On 28.09.2015 18:36, Kirill Tkhai wrote:
> On 28.09.2015 16:12, Mike Galbraith wrote:
>> On Mon, 2015-09-28 at 13:28 +0300, Kirill Tkhai wrote:
>>
>>> Looks like, NAK may be better, because it saves L1 cache, while the patch always invalidates it.
>>
>> Yeah, bounce hurts more when there's no concurrency win waiting to be
>> collected. This mixed load wasn't a great choice, but it turned out to
>> be pretty interesting. Something waking a gaggle of waiters on a busy
>> big socket should do very bad things.
>>
>>> Could you say, do you execute pgbench using just -cX -jY -T30 or something special? I've tried it,
>>> but the dispersion of the results much differs from time to time.
>>
>> pgbench -T $testtime -j 1 -S -c $clients
>
> Using -S the results stabilized. It looks like my db is enormous, and some problem with that. I will
> investigate.
>
> Thanks!
>
>>>> Ok, that's what I want to see, full repeat.
>>>> master = twiddle
>>>> master+ = twiddle+patch
>>>>
>>>> concurrent tbench 4 + pgbench, 2 minutes per client count (i4790+smt)
>>>> master master+
>>>> pgbench 1 2 3 avg 1 2 3 avg comp
>>>> clients 1 tps = 18599 18627 18532 18586 17480 17682 17606 17589 .946
>>>> clients 2 tps = 32344 32313 32408 32355 25167 26140 23730 25012 .773
>>>> clients 4 tps = 52593 51390 51095 51692 22983 23046 22427 22818 .441
>>>> clients 8 tps = 70354 69583 70107 70014 66924 66672 69310 67635 .966
>>>>
>>>> Hrm... turn the tables, measure tbench while pgbench 4 client load runs endlessly.
>>>>
>>>> master master+
>>>> tbench 1 2 3 avg 1 2 3 avg comp
>>>> pairs 1 MB/s = 430 426 436 430 481 481 494 485 1.127
>>>> pairs 2 MB/s = 1083 1085 1072 1080 1086 1090 1083 1086 1.005
>>>> pairs 4 MB/s = 1725 1697 1729 1717 2023 2002 2006 2010 1.170
>>>> pairs 8 MB/s = 2740 2631 2700 2690 3016 2977 3071 3021 1.123
>>>>
>>>> tbench without competition
>>>> master master+ comp
>>>> pairs 1 MB/s = 694 692 .997
>>>> pairs 2 MB/s = 1268 1259 .992
>>>> pairs 4 MB/s = 2210 2165 .979
>>>> pairs 8 MB/s = 3586 3526 .983 (yawn, all within routine variance)
>>>
>>> Hm, it seems tbench with competition is better only because of a busy system makes tbench
>>> processes be woken on the same cpu.
>>
>> Yeah.

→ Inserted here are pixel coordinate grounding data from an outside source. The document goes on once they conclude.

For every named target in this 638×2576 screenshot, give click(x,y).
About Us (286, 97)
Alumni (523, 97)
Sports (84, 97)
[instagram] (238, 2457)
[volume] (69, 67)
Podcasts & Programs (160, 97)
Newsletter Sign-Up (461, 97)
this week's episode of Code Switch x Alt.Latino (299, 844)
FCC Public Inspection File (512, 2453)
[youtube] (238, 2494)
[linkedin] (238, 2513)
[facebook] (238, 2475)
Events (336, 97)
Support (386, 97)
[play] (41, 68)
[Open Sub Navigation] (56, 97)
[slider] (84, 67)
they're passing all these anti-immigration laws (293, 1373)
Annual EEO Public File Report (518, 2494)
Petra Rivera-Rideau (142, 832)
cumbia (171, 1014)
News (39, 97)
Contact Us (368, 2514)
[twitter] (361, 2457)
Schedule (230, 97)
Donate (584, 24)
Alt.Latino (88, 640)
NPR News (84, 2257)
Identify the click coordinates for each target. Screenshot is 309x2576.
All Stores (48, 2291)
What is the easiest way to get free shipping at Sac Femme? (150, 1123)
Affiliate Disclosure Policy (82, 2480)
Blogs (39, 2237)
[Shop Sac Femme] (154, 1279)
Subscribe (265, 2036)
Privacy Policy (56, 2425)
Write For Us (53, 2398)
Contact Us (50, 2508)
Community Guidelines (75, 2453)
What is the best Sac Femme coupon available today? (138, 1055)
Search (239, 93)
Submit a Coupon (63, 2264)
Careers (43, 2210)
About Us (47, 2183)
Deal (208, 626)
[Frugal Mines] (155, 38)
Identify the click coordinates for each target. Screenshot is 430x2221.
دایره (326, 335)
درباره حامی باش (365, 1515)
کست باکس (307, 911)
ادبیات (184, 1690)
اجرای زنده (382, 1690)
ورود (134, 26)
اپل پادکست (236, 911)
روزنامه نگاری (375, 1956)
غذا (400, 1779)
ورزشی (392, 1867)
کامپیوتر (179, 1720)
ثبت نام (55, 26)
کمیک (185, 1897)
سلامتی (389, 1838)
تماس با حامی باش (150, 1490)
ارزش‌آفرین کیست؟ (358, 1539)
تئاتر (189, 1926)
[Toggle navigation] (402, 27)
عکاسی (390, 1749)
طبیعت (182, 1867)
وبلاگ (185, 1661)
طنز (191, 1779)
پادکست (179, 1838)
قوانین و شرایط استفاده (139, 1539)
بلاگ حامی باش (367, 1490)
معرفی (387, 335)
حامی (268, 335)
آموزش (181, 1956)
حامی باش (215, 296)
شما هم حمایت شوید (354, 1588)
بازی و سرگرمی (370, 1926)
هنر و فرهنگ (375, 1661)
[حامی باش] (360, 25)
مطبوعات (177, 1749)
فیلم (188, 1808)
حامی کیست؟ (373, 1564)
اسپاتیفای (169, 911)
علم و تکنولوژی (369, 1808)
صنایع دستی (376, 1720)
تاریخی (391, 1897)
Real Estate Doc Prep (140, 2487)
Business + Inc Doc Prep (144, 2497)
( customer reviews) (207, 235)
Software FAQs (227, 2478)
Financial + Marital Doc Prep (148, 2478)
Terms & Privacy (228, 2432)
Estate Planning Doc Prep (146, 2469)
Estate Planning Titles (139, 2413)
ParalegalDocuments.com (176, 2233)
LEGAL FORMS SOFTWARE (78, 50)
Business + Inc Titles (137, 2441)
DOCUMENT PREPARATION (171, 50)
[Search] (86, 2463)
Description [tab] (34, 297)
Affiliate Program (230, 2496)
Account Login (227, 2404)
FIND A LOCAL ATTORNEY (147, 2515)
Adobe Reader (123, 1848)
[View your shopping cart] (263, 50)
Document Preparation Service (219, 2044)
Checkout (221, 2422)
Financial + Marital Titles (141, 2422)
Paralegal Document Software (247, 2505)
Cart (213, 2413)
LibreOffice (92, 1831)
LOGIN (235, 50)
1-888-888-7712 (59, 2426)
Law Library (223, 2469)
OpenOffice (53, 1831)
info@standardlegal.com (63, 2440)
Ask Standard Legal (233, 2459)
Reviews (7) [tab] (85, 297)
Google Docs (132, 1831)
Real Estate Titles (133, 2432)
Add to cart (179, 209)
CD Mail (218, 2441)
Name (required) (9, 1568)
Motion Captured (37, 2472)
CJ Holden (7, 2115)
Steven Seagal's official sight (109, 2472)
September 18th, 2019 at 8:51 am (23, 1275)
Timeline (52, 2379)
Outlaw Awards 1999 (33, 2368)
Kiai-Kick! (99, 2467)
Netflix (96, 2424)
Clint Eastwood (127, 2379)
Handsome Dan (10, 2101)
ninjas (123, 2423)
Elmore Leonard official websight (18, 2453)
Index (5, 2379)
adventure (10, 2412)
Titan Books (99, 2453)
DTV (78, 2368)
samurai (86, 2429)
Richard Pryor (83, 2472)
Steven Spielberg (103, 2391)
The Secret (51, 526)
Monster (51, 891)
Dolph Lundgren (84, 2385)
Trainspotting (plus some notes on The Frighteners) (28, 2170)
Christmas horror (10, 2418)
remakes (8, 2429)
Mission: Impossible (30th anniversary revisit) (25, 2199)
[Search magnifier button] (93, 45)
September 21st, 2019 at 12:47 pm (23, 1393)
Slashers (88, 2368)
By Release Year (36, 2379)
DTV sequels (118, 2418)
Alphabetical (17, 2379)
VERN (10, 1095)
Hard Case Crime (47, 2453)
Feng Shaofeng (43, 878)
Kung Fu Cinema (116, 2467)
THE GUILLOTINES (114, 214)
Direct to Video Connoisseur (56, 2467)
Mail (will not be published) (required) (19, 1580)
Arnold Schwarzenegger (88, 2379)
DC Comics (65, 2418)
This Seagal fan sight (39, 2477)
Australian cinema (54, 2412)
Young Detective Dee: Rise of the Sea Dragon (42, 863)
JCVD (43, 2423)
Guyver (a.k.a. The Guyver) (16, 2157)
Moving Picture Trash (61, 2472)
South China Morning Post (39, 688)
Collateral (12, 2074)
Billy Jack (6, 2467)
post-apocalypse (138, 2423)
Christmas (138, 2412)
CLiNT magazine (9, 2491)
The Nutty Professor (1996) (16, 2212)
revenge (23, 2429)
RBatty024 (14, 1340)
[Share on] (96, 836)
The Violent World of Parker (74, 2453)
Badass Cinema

When box is really full, select_idle_sibling() (obviously) turns
>> into a waste of cycles, but even as you approach that, especially when
>> filling the box with identical copies of nearly fully synchronous high
>> frequency localhost packet blasters, stacking is a win.
>>
>> What bent my head up a bit was the combined effect of making wake_wide()
>> really keep pgbench from collapsing then adding the affine wakeup grant
>> for tbench. It's not at all clear to me why 2,4 would be so demolished.
>
> Mike, one more moment. wake_wide() and current logic confuses me a bit.
> It makes us to decide if we want affine wakeup or not, but select_idle_sibling()
> if a function is not for choosing this_cpu's llc domain only. We use it
> for searching in prev_cpu llc domain too, and it seems we are not interested
> in current flips in this case. Imagine a situation, when we share a mutex
> with a task on another NUMA node. When the task is realising the mutex
> it is waking us, but we definitelly won't use affine logic in this case.
> We wake the wakee anywhere and loose hot cache. I changed the logic, and
> tried pgbench 1:8. The results (I threw away 3 first iterations, because
> they much differ with iter >= 4. Looks like, the reason is in uncached disk IO).
>
>
> Before:
>
> trans. | tps (i) | tps (e)
> --------------------------------------
> 12098226 | 60491.067392 | 60500.886373
> 12030184 | 60150.874285 | 60160.654295
> 11882977 | 59414.829150 | 59424.830637
> 12020125 | 60100.579023 | 60111.600176
> 12161917 | 60809.547906 | 60827.321639
> 12154660 | 60773.249254 | 60783.085165
>
> After:
>
> trans. | tps (i) | tps (e)
> --------------------------------------
> 12770407 | 63849.883578 | 63860.310019
> 12635366 | 63176.399769 | 63187.152569
> 12676890 | 63384.396440 | 63400.930755
> 12639949 | 63199.526330 | 63210.460753
> 12670626 | 63353.079951 | 63363.274143
> 12647001 | 63209.613698 | 63219.812331

All above is pgbench -j 1 -S -c 8 -T 200.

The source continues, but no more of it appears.